ИСХОДНЫЙ ОТРЫВОК
=-=-=-=-=

Читаем Вера (Миссис Владимир Набоков) полностью

«Мы ожидали увидеть дом „с садом и цветником в три акра“. Обнаружили дом у дороги с узенькой полоской до невозможности общипанного садика при кухне на заднем дворе. Негде гулять, нельзя даже посидеть перед домом, так как сам дворик ничем не защищен от постоянно циркулирующего туда-сюда через боковую калитку семейства Мартинес. Более того, если дует южный ветер, вонь из канализации заполняет дворик и наводняет дом… „Стремительная горная речка“ оказалась дренажной канавой. С потолка постоянно сыплется пыль с песком, и через двери и шаткие [sic] сетки в дом летят мухи, полки загажены мышами, а в ящиках повсюду их помет. Сначала мы собирались развернуться и уехать, потом все-таки решили попробовать остаться».

В письме к золовке Вера не стесняется в выражениях, описывая двор, заполоненный курами и ненавистным многочисленным семейством Мартинес.

=-=-=-=-=

ИСХОДНЫЕ СТРОКИ
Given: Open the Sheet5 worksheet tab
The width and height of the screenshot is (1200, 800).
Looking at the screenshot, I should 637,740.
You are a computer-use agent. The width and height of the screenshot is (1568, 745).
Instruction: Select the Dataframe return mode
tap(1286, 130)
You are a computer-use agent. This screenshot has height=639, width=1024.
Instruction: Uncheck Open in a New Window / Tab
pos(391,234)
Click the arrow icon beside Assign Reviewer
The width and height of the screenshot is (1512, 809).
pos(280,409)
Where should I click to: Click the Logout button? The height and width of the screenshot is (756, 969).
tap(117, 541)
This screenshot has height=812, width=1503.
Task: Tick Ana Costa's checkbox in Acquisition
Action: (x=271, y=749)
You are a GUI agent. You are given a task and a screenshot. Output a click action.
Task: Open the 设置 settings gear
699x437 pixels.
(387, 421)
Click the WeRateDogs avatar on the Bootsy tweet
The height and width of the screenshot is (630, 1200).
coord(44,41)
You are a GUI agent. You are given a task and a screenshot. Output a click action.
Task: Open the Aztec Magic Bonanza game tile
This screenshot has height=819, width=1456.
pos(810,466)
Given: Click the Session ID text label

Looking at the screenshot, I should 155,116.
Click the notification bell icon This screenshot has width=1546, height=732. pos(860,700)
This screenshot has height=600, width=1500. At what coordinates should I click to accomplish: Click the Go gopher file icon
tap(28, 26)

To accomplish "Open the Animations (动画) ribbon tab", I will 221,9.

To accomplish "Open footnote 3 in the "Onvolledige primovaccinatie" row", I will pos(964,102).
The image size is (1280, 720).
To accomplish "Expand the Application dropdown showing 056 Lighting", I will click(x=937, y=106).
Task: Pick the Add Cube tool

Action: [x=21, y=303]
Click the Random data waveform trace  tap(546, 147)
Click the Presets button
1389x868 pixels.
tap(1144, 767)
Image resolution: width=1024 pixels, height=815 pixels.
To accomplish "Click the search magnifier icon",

=-=-=-=-=

ВЫПОЛНИТЕ ЗАДАНИЯ
1. Чем, согласно отрывку о Вере Набоковой, оказалась «стремительная горная речка»?
2. Согласуются ли с отрывком о Вере Набоковой утверждения ниже? На каждое ответьте «да» или «нет» и приведите решающие слова отрывка дословно.
(a) При доме действительно оказался сад с цветником в три акра.
(b) При южном ветре дворик заполняет вонь из канализации.
(c) Письмо, о котором идет речь, Вера адресовала золовке.
3. Продолжите отрывок о Вере Набоковой с того места, где он заканчивается.

ОТВЕТЫ ПО ЗАДАНИЯМ
1. Дренажной канавой.

2.
(a) Нет: «Обнаружили дом у дороги с узенькой полоской до невозможности общипанного садика при кухне на заднем дворе».
(b) Да: «если дует южный ветер, вонь из канализации заполняет дворик и наводняет дом».
(c) Да: «В письме к золовке Вера не стесняется в выражениях».

3.
Сам Таос также Набоковых не очаровал. Городок поразил Веру как «какая-нибудь заштатная Гринвич-вилледж» [203]; на ее счастье, город оказался от них на расстоянии десяти миль. С первого же взгляда все вокруг повергло ее, а судя по всему, и Владимира в уныние. Когда приятель хозяйки дома попытался помочь Набоковым разместиться, то столкнулся с Вериной холодностью и неприветливостью. Поскольку в доме не было телефона, он был вынужден лично наведываться к Набоковым. Вера воспротивилась завязыванию дружеских отношений; с трудом сдерживая себя на изысканном, им устроенном пикнике, она, извинившись, ушла с чаепития, куда под конец пригласили гостей. Обрадованный тем, что этот преданный читатель «Нью-Йоркера» знает свое дело, Владимир повел себя более уважительно в ответ на знаки внимания со стороны данного жителя Запада. Для начала Владимир изъявил желание встретиться с хозяйкой Фридой Лоренс, что явившийся вместо нее их новый знакомец с радостью пообещал исполнить. Вера эту идею отвергла. «Не испытываю ни малейшего желания встречаться с этой мерзкой и гнусной особой. И сама не пойду, и тебе незачем без меня ходить!» — отрезала она. Вера испытывала бесконечное презрение к этой писательской, явно бросающейся тарелками, вдове, ей уже опротивело все у той в доме, и, вероятно, уже тогда возникли особые причины для расстройства: в начале августа в баке, откуда Набоковы брали питьевую воду, обнаружилась пара утонувших бурундуков. Животные были обнаружены уже после того, как все семейство Набоковых заболело.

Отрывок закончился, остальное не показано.